» DATA PROVIDED
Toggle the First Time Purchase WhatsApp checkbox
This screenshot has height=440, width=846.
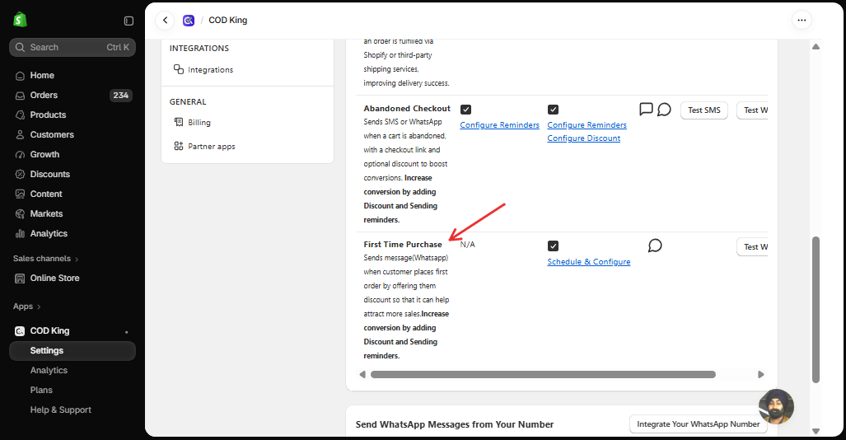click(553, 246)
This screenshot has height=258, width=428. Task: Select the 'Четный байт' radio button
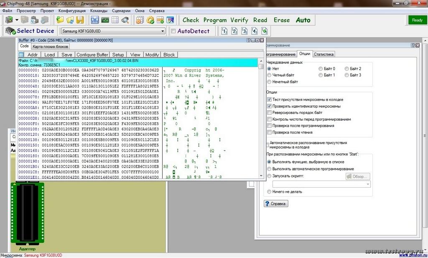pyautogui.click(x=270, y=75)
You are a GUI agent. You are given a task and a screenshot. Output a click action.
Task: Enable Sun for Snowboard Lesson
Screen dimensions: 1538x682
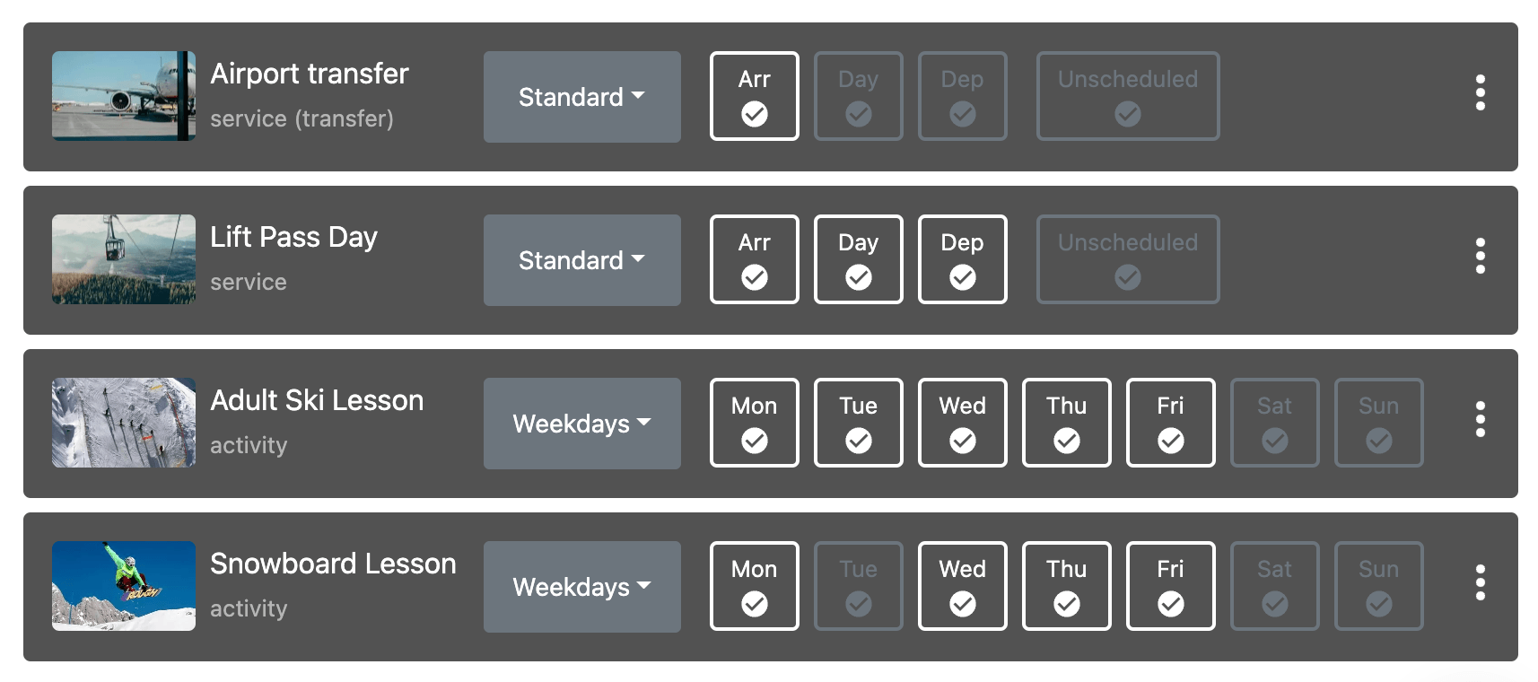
==
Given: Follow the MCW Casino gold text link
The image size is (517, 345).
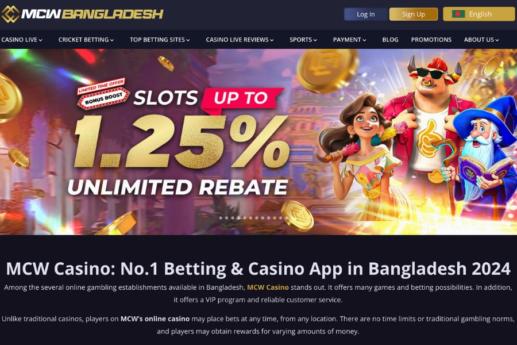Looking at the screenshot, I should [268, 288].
* * *
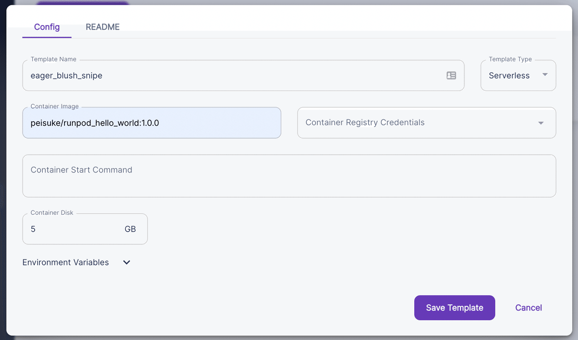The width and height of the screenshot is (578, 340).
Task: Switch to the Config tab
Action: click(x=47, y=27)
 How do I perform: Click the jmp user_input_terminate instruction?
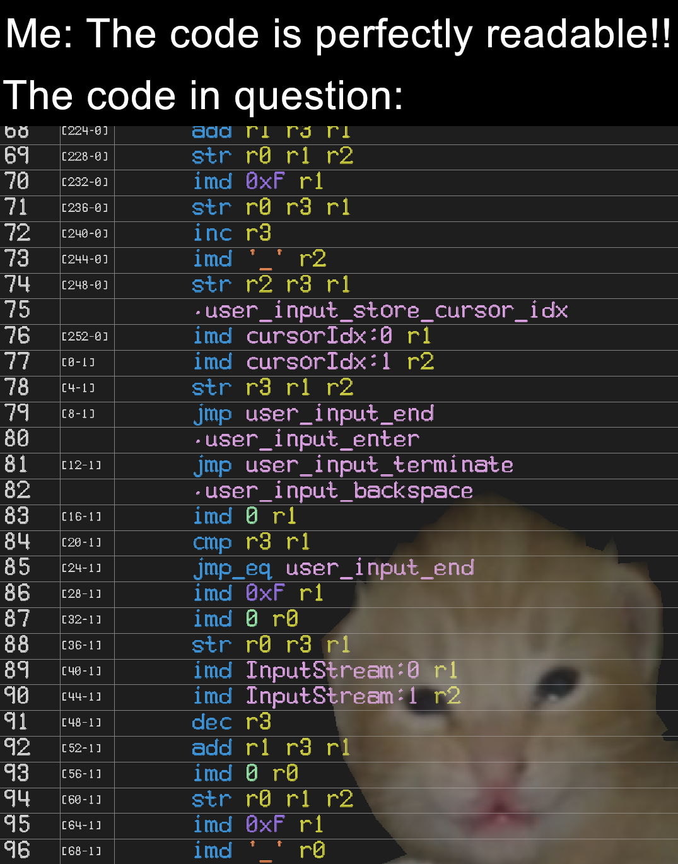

» AIM OF THE EXERCISE
From the records above, transcribe exactly the lines starting at the one containing "This screenshot has height=440, width=846." and ending at the one containing "Task: Enable Sun for Snowboard Lesson". Skip the pictures.

» REPLY TO THE TASK
This screenshot has height=440, width=846.
click(553, 246)
This screenshot has height=258, width=428. Task: Select the 'Четный байт' radio button
pyautogui.click(x=270, y=75)
You are a GUI agent. You are given a task and a screenshot. Output a click action.
Task: Enable Sun for Snowboard Lesson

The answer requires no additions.